Selected passage ->
----

Personal information
- Full name: Pedro Ochoa Biagorri
- Date of birth: February 22, 1900
- Place of birth: Avellaneda, Argentina
- Date of death: September 5, 1947 (aged 47)
- Place of death: Tandil, Argentina
- Position: Striker

Senior career*
- Years: Team / Apps / (Gls)
- 1916–1931: Racing Club / ? / (?)

International career
- 1927–1928: Argentina / 2 / (0)

Medal record
Men's Football
| Silver medal – second place | 1928 Amsterdam | Team competition |

= Pedro Ochoa =

Argentine footballer

Pedro Ochoa (February 22, 1900 – September 5, 1947) was an Argentine football forward. At club level, he played his entire career for Racing Club, where he won 12 titles with the team.

==Biography==
He debuted with the Racing senior team at the age of 16, soon becoming a fan favourite due to his conditions and skills as a playmaker.

----

About this exercise ->
Print the part of the Pedro Ochoa profile that starts with "- Place of death: Tandil, Argentina" and goes on through "Argentina / 2 / (0)". The records have no connection to the Pedro Ochoa profile.

Information supplied ->
----

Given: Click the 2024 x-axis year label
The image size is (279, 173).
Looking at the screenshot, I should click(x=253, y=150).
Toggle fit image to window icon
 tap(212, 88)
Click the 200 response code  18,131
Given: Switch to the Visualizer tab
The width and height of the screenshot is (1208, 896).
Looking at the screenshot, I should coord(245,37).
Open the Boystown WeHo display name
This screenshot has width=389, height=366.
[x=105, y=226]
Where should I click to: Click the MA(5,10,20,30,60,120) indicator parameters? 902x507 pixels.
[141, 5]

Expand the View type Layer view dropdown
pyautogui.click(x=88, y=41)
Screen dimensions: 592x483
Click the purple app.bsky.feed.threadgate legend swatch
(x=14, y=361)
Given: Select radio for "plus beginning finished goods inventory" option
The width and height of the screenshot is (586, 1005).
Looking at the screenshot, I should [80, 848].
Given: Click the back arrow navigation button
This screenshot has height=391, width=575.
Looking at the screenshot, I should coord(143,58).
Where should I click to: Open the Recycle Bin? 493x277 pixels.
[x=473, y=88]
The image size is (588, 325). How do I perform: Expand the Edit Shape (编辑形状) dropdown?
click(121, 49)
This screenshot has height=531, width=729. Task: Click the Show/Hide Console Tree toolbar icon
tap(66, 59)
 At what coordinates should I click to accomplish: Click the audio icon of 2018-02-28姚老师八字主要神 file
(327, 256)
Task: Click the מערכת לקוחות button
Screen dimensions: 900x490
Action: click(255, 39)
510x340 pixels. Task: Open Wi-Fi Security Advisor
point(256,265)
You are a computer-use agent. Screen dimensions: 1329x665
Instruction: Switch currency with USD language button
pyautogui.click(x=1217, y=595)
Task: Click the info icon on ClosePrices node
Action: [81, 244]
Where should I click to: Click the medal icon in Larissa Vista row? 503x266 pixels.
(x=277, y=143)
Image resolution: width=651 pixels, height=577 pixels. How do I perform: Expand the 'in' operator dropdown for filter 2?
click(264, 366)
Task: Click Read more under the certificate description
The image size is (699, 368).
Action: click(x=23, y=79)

----

Result of this task ->
- Place of death: Tandil, Argentina
- Position: Striker

Senior career*
- Years: Team / Apps / (Gls)
- 1916–1931: Racing Club / ? / (?)

International career
- 1927–1928: Argentina / 2 / (0)